▸ Exercise:
Write the entries out exactly, with the final line being the one containing "Гремячинск (1112, 1088)".

▸ Input data:

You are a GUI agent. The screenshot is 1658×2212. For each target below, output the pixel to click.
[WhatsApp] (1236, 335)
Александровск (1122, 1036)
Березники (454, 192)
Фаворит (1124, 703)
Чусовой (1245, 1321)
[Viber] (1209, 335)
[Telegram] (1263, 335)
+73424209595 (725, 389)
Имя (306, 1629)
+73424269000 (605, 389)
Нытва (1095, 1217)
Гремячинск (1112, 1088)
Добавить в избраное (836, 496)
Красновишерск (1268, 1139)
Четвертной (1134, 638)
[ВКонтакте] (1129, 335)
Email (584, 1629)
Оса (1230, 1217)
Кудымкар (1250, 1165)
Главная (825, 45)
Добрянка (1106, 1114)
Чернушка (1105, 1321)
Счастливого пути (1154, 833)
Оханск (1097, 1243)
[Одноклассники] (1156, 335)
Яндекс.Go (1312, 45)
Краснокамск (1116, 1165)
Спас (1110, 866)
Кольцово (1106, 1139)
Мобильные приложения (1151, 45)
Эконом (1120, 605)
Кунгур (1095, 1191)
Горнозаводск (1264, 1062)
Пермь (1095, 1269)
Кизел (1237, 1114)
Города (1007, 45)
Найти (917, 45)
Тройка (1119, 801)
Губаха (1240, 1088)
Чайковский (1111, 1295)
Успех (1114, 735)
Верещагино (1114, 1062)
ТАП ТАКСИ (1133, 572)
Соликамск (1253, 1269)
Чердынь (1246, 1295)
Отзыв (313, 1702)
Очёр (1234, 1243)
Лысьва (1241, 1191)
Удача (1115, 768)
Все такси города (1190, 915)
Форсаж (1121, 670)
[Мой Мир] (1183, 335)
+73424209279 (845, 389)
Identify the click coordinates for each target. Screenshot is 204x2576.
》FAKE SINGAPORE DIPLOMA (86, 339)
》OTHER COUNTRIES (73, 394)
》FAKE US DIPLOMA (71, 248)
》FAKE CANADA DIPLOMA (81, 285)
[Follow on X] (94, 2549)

▸ Exercise output:
You are a GUI agent. The screenshot is 1658×2212. For each target below, output the pixel to click.
[WhatsApp] (1236, 335)
Александровск (1122, 1036)
Березники (454, 192)
Фаворит (1124, 703)
Чусовой (1245, 1321)
[Viber] (1209, 335)
[Telegram] (1263, 335)
+73424209595 (725, 389)
Имя (306, 1629)
+73424269000 (605, 389)
Нытва (1095, 1217)
Гремячинск (1112, 1088)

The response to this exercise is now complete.